## WORK TO COMPLETE
Each line below must be written out exactly as shown.

## PROVIDED INFORMATION
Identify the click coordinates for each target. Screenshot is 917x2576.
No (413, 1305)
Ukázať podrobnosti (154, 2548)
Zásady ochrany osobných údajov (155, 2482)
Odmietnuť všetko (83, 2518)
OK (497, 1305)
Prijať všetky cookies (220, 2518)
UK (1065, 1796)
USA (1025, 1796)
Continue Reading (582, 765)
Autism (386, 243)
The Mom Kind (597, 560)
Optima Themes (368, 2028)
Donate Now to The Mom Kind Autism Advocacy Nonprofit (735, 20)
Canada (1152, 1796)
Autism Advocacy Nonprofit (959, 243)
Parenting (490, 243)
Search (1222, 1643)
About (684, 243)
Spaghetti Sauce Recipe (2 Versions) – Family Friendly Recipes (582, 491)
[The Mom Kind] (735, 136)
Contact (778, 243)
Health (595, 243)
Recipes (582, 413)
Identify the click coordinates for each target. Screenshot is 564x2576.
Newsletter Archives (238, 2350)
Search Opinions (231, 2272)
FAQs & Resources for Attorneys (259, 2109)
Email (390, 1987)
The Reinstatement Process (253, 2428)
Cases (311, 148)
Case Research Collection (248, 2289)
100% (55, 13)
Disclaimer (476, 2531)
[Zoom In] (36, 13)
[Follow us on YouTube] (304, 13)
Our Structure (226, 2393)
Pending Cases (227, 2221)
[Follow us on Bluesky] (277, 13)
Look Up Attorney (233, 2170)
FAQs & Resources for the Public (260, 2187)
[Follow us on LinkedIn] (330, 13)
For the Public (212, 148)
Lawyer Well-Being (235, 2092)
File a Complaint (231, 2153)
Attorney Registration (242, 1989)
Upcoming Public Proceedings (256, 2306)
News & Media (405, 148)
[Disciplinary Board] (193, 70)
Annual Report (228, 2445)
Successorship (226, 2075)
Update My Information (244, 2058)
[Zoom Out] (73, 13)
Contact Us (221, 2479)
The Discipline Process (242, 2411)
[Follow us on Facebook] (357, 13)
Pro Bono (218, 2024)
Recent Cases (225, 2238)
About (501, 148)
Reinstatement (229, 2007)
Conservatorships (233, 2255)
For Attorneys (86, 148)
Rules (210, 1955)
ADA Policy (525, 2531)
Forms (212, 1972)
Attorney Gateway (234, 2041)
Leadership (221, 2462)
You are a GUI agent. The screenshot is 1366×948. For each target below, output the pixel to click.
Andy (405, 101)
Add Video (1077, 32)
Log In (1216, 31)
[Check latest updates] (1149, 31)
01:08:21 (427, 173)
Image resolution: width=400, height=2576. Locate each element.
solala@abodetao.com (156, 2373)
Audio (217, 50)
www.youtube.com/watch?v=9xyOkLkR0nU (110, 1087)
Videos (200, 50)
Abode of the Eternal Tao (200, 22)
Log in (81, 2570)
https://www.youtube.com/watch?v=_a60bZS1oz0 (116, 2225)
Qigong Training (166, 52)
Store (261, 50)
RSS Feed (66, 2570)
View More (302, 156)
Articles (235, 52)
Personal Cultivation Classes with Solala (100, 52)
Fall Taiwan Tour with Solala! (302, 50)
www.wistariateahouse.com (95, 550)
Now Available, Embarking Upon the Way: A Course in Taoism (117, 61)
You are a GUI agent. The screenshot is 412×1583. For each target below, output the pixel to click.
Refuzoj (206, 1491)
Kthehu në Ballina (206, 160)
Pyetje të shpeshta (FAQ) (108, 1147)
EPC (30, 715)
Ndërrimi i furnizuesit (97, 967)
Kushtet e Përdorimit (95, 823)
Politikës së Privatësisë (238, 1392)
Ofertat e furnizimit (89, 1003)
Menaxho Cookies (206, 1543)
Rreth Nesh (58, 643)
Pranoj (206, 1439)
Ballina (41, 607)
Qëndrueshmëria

## EXPECTED ANSWER
Identify the click coordinates for each target. Screenshot is 917x2576.
No (413, 1305)
Ukázať podrobnosti (154, 2548)
Zásady ochrany osobných údajov (155, 2482)
Odmietnuť všetko (83, 2518)
OK (497, 1305)
Prijať všetky cookies (220, 2518)
UK (1065, 1796)
USA (1025, 1796)
Continue Reading (582, 765)
Autism (386, 243)
The Mom Kind (597, 560)
Optima Themes (368, 2028)
Donate Now to The Mom Kind Autism Advocacy Nonprofit (735, 20)
Canada (1152, 1796)
Autism Advocacy Nonprofit (959, 243)
Parenting (490, 243)
Search (1222, 1643)
About (684, 243)
Spaghetti Sauce Recipe (2 Versions) – Family Friendly Recipes (582, 491)
[The Mom Kind] (735, 136)
Contact (778, 243)
Health (595, 243)
Recipes (582, 413)
Identify the click coordinates for each target. Screenshot is 564x2576.
Newsletter Archives (238, 2350)
Search Opinions (231, 2272)
FAQs & Resources for Attorneys (259, 2109)
Email (390, 1987)
The Reinstatement Process (253, 2428)
Cases (311, 148)
Case Research Collection (248, 2289)
100% (55, 13)
Disclaimer (476, 2531)
[Zoom In] (36, 13)
[Follow us on YouTube] (304, 13)
Our Structure (226, 2393)
Pending Cases (227, 2221)
[Follow us on Bluesky] (277, 13)
Look Up Attorney (233, 2170)
FAQs & Resources for the Public (260, 2187)
[Follow us on LinkedIn] (330, 13)
For the Public (212, 148)
Lawyer Well-Being (235, 2092)
File a Complaint (231, 2153)
Attorney Registration (242, 1989)
Upcoming Public Proceedings (256, 2306)
News & Media (405, 148)
[Disciplinary Board] (193, 70)
Annual Report (228, 2445)
Successorship (226, 2075)
Update My Information (244, 2058)
[Zoom Out] (73, 13)
Contact Us (221, 2479)
The Discipline Process (242, 2411)
[Follow us on Facebook] (357, 13)
Pro Bono (218, 2024)
Recent Cases (225, 2238)
About (501, 148)
Reinstatement (229, 2007)
Conservatorships (233, 2255)
For Attorneys (86, 148)
Rules (210, 1955)
ADA Policy (525, 2531)
Forms (212, 1972)
Attorney Gateway (234, 2041)
Leadership (221, 2462)
You are a GUI agent. The screenshot is 1366×948. For each target below, output the pixel to click.
Andy (405, 101)
Add Video (1077, 32)
Log In (1216, 31)
[Check latest updates] (1149, 31)
01:08:21 (427, 173)
Image resolution: width=400, height=2576. Locate each element.
solala@abodetao.com (156, 2373)
Audio (217, 50)
www.youtube.com/watch?v=9xyOkLkR0nU (110, 1087)
Videos (200, 50)
Abode of the Eternal Tao (200, 22)
Log in (81, 2570)
https://www.youtube.com/watch?v=_a60bZS1oz0 (116, 2225)
Qigong Training (166, 52)
Store (261, 50)
RSS Feed (66, 2570)
View More (302, 156)
Articles (235, 52)
Personal Cultivation Classes with Solala (100, 52)
Fall Taiwan Tour with Solala! (302, 50)
www.wistariateahouse.com (95, 550)
Now Available, Embarking Upon the Way: A Course in Taoism (117, 61)
You are a GUI agent. The screenshot is 412×1583. For each target below, output the pixel to click.
Refuzoj (206, 1491)
Kthehu në Ballina (206, 160)
Pyetje të shpeshta (FAQ) (108, 1147)
EPC (30, 715)
Ndërrimi i furnizuesit (97, 967)
Kushtet e Përdorimit (95, 823)
Politikës së Privatësisë (238, 1392)
Ofertat e furnizimit (89, 1003)
Menaxho Cookies (206, 1543)
Rreth Nesh (58, 643)
Pranoj (206, 1439)
Ballina (41, 607)
Qëndrueshmëria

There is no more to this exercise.